▶ **TASK TO CARRY OUT**
An exact reproduction of the lines from the one with "گراد دیگر برند" to the end of the data below is required. No other lines may be included.

(Stored items)

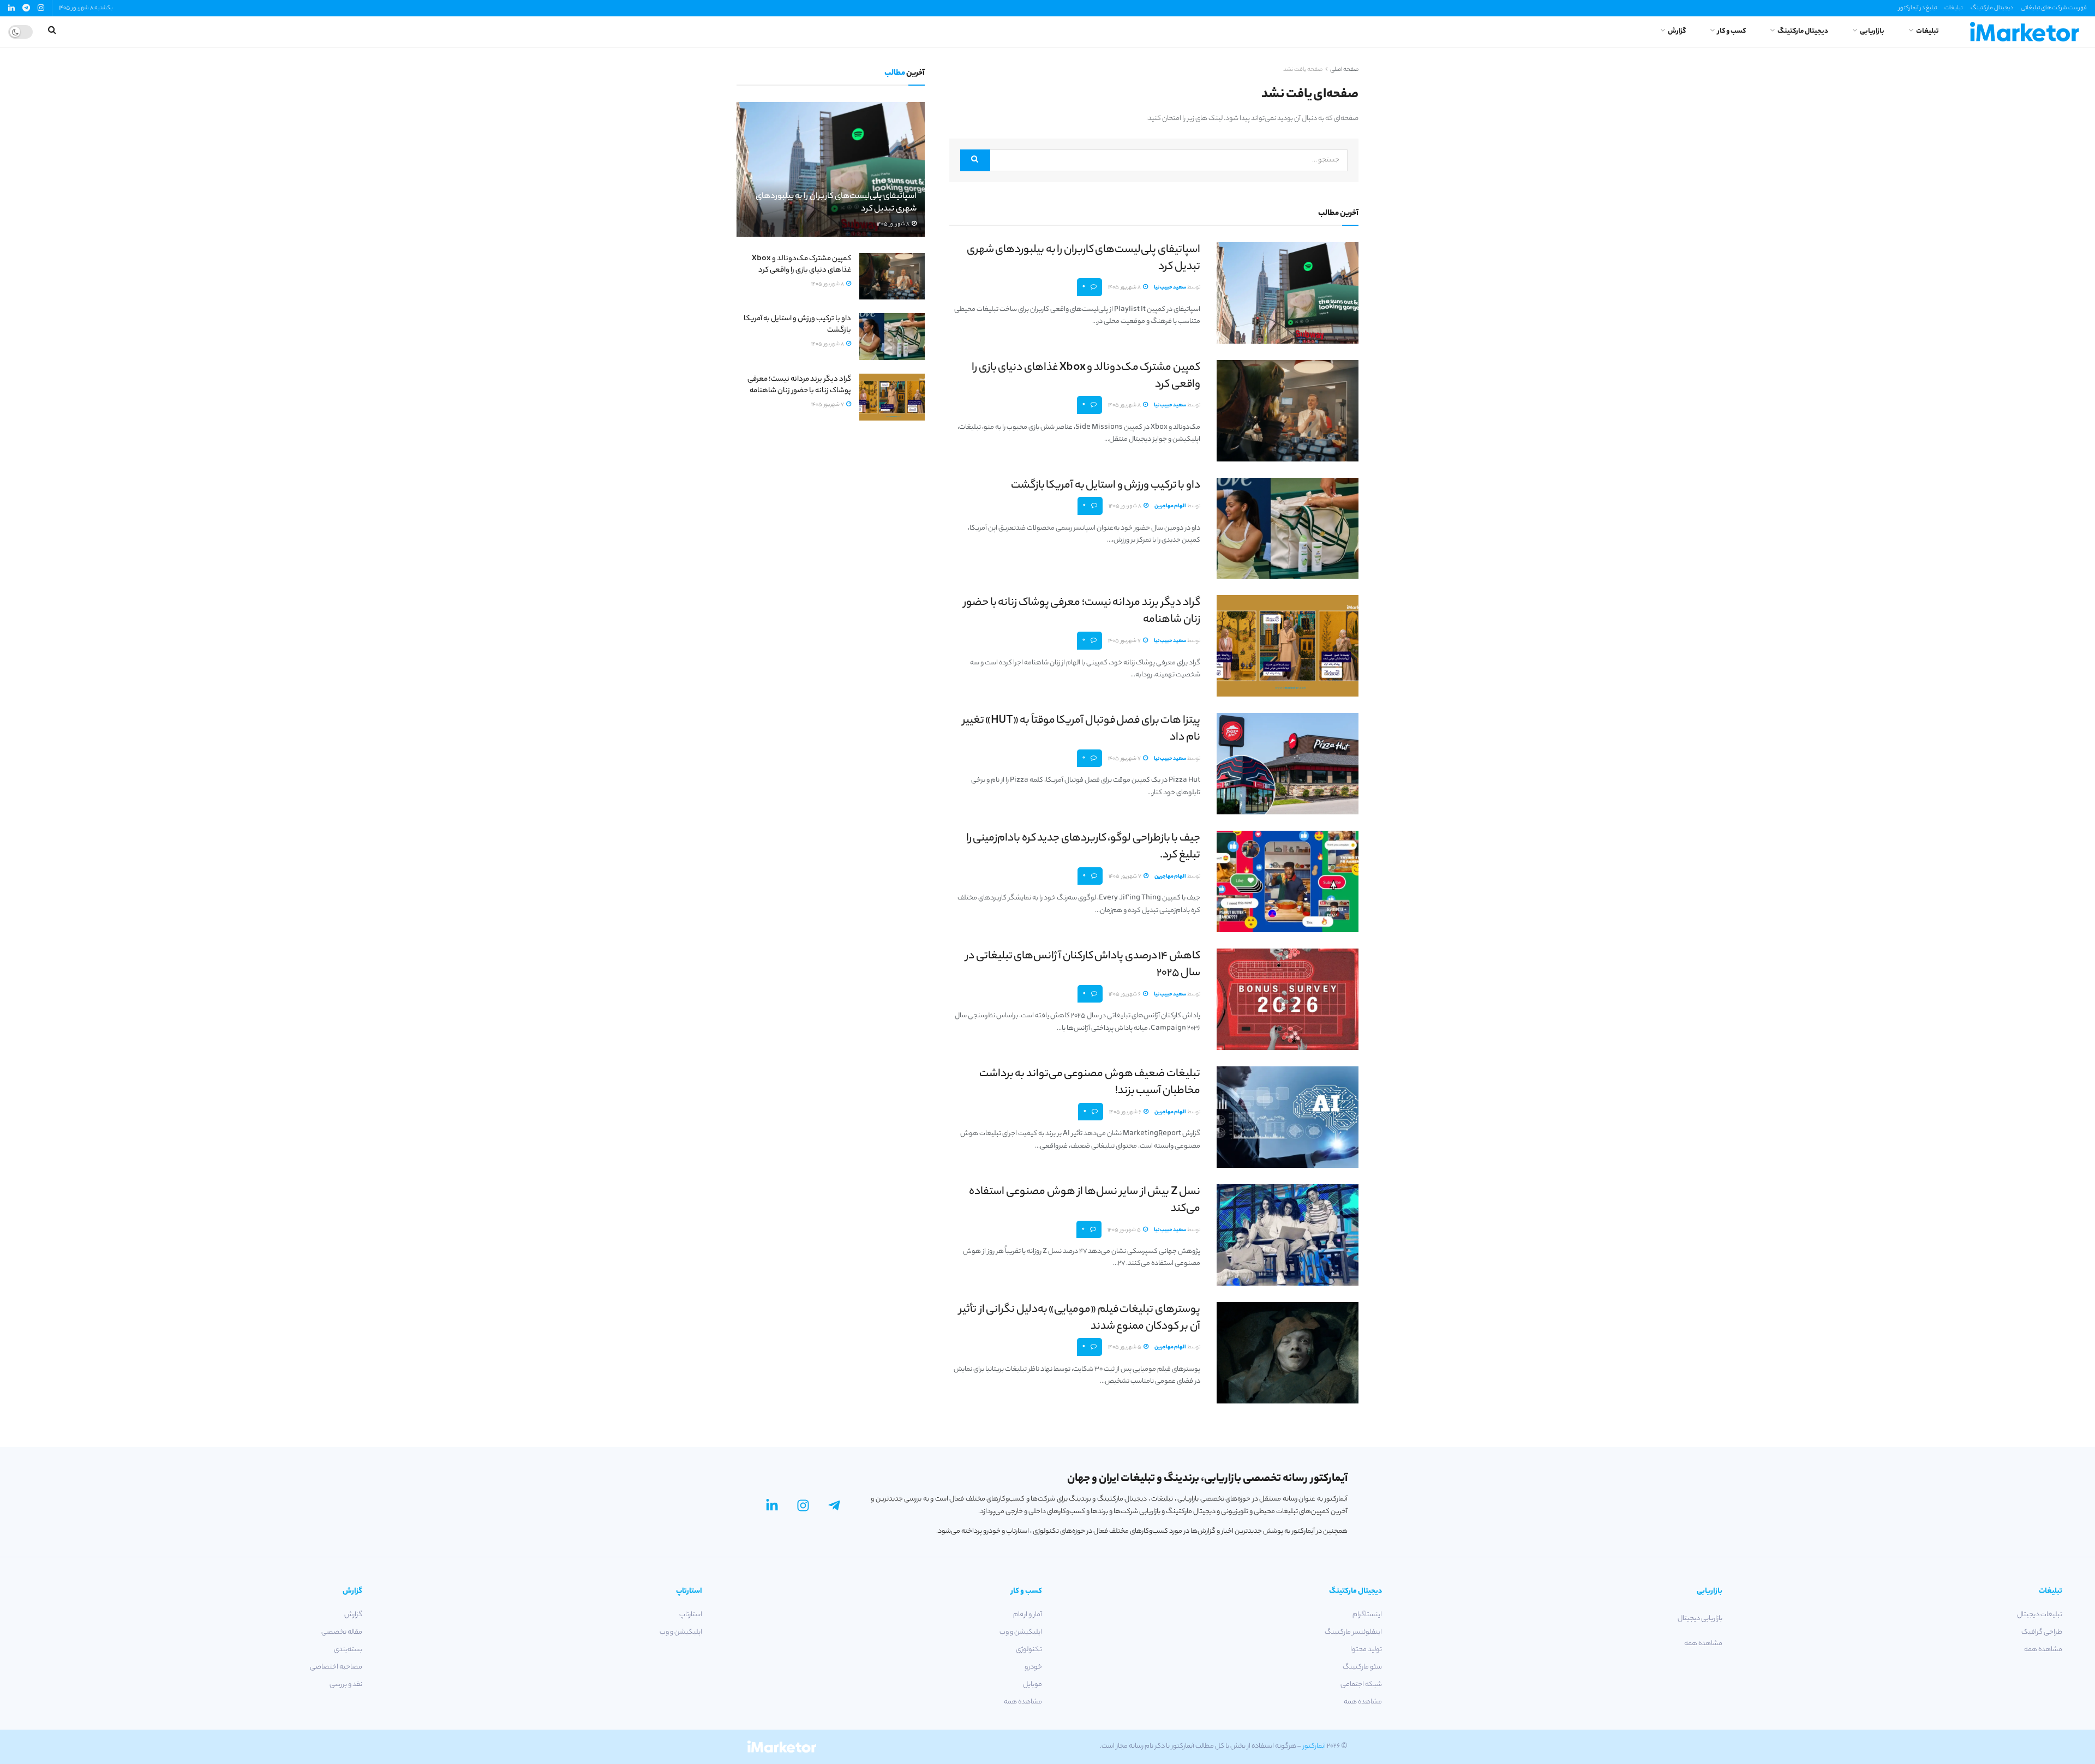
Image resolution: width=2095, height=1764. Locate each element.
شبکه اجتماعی (1361, 1684)
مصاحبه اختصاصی (336, 1667)
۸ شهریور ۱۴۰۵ (1125, 287)
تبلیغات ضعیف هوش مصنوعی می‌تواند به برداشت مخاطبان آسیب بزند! (1089, 1082)
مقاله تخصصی (341, 1632)
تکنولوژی (1029, 1649)
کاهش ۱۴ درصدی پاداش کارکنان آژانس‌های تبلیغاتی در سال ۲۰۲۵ (1083, 964)
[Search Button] (975, 160)
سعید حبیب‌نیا (1170, 287)
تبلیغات (1953, 8)
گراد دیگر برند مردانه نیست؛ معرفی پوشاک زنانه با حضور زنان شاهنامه (1081, 611)
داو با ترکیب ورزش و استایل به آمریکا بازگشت (1105, 486)
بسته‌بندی (348, 1649)
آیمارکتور (1314, 1746)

▶ **SOLUTION TO THE PROBLEM**
گراد دیگر برند مردانه نیست؛ معرفی پوشاک زنانه با حضور زنان شاهنامه (1081, 611)
داو با ترکیب ورزش و استایل به آمریکا بازگشت (1105, 486)
بسته‌بندی (348, 1649)
آیمارکتور (1314, 1746)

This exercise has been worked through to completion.